Several days before his death, she recalled, he reached over, touched her arm, and said, "I think this is my favorite time of the day."
The couple met in 1993, less than two months after her first husband died of cancer. She had taken her older daughter to Le Bec-Fin as a treat.
Mr. Perrier was then single; his first marriage, to Cheryl Gearhart, had ended in divorce years before. He passed through the dining room, caught Linda Oliver's eye, and later asked for her phone number. When she explained that she was newly widowed, "he was so kind," she said. For the next few months, he called every day to offer his friendship. Three years later, they married.

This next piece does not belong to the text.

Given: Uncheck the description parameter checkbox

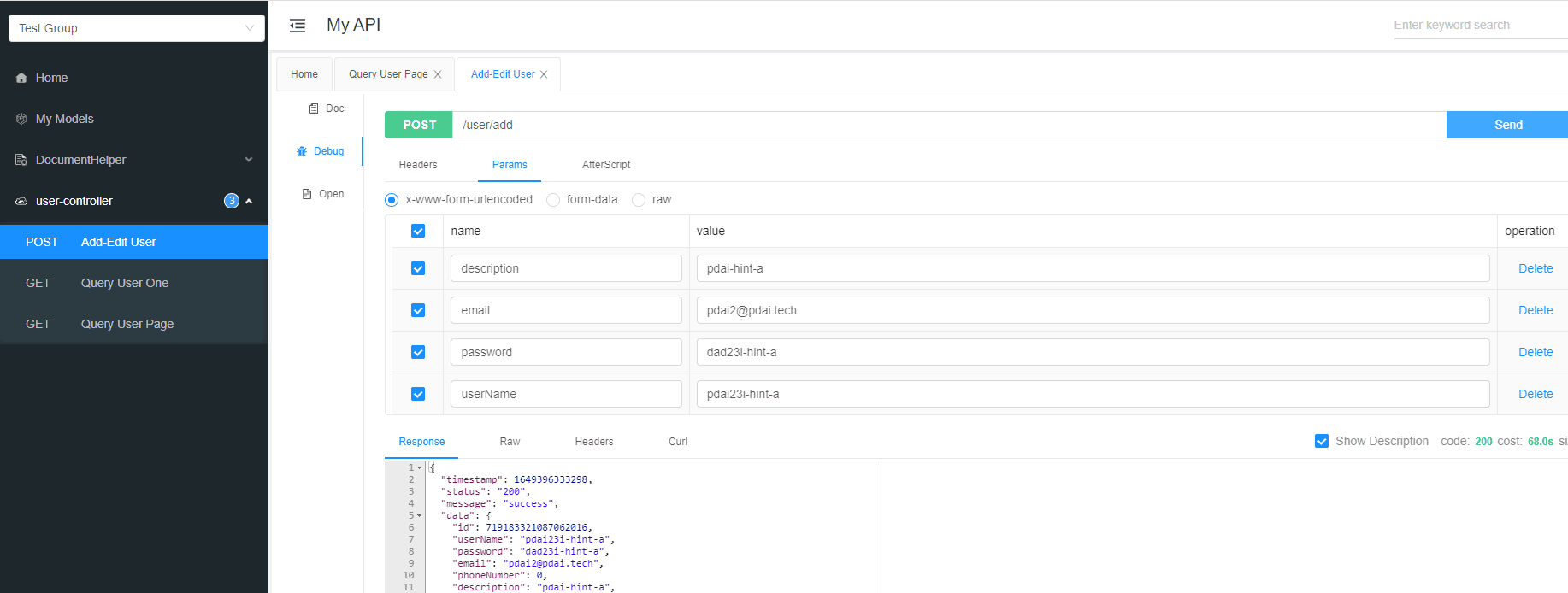Looking at the screenshot, I should pyautogui.click(x=418, y=268).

Together, they traveled widely, feeding Mr. Perrier's fascination with Egyptian and Chinese art and history. They made annual trips to France to visit his other siblings and his parents.
Although he cherished his French roots, his wife said, he considered himself an American and became a citizen in his 40s.
In addition to his wife, niece, brother, and grandchildren, Mr. Perrier is survived by a son, Jean-Baptiste; stepchildren Matt Oliver, Carrie Boxer, and Mary Ellen Angelini; two other brothers; and a sister.
A funeral service will be at 10 a.m. Friday, Aug. 23, at Weber Funeral Home, 112 Broad St., Riverton. Burial will follow at Lakeview Memorial Park, Cinnaminson.